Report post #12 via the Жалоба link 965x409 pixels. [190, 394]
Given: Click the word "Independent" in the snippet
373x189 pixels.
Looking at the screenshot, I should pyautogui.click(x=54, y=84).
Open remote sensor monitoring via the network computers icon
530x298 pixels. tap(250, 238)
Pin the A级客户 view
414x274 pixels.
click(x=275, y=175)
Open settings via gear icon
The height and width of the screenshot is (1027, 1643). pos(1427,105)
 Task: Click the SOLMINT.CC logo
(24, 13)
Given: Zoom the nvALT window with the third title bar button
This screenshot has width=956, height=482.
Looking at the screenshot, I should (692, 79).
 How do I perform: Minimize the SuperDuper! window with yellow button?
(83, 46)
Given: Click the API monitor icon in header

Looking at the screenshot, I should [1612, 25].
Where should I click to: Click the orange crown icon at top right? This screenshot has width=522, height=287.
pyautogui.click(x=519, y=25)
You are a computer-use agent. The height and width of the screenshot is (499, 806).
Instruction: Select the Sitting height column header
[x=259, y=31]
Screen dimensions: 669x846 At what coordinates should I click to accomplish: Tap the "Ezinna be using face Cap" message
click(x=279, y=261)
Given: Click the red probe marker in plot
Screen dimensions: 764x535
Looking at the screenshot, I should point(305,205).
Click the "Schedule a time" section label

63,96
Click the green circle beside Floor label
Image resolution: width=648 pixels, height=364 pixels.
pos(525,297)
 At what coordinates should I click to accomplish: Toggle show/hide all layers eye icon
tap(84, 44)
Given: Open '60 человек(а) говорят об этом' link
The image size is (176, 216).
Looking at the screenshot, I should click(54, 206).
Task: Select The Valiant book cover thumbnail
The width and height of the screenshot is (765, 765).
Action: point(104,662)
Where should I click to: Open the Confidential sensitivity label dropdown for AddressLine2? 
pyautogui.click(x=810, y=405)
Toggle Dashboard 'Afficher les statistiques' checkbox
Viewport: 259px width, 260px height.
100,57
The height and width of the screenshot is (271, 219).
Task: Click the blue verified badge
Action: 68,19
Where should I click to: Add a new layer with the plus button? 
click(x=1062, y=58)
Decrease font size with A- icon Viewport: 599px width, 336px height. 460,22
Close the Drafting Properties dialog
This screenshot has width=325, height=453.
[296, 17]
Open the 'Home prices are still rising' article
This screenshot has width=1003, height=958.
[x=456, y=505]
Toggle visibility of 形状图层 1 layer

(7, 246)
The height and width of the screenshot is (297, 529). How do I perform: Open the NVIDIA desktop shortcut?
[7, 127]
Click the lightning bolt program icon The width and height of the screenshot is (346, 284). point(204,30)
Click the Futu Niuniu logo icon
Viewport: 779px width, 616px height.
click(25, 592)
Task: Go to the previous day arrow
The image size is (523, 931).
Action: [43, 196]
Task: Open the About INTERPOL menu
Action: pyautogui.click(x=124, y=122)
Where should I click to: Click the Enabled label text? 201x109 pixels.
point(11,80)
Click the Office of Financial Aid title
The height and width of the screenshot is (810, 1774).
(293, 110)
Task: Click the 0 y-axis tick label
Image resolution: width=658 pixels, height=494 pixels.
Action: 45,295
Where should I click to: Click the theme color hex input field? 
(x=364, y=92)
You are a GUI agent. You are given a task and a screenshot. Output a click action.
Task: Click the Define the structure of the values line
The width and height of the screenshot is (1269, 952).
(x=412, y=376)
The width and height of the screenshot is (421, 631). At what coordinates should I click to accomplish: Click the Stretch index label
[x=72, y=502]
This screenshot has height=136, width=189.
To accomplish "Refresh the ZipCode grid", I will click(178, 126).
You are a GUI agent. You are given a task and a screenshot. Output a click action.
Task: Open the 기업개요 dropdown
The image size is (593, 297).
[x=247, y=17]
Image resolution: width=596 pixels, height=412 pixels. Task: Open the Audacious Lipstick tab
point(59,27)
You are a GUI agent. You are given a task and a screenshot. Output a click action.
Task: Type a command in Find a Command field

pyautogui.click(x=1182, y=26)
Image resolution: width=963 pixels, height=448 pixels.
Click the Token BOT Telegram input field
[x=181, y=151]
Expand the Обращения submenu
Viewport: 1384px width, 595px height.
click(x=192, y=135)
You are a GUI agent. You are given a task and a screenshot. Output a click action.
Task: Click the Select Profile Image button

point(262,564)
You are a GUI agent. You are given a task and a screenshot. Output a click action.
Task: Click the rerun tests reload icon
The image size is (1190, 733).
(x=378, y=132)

Aim of the exercise:
Could you change "Confidential" to "Internal" in the data from the line with "Given: Open '60" up to and including the line with "click(x=1062, y=58)", and write out only those lines with nothing else altered?

Exercise output:
Given: Open '60 человек(а) говорят об этом' link
The image size is (176, 216).
Looking at the screenshot, I should click(54, 206).
Task: Select The Valiant book cover thumbnail
The width and height of the screenshot is (765, 765).
Action: point(104,662)
Where should I click to: Open the Internal sensitivity label dropdown for AddressLine2? 
pyautogui.click(x=810, y=405)
Toggle Dashboard 'Afficher les statistiques' checkbox
Viewport: 259px width, 260px height.
100,57
The height and width of the screenshot is (271, 219).
Task: Click the blue verified badge
Action: 68,19
Where should I click to: Add a new layer with the plus button? 
click(x=1062, y=58)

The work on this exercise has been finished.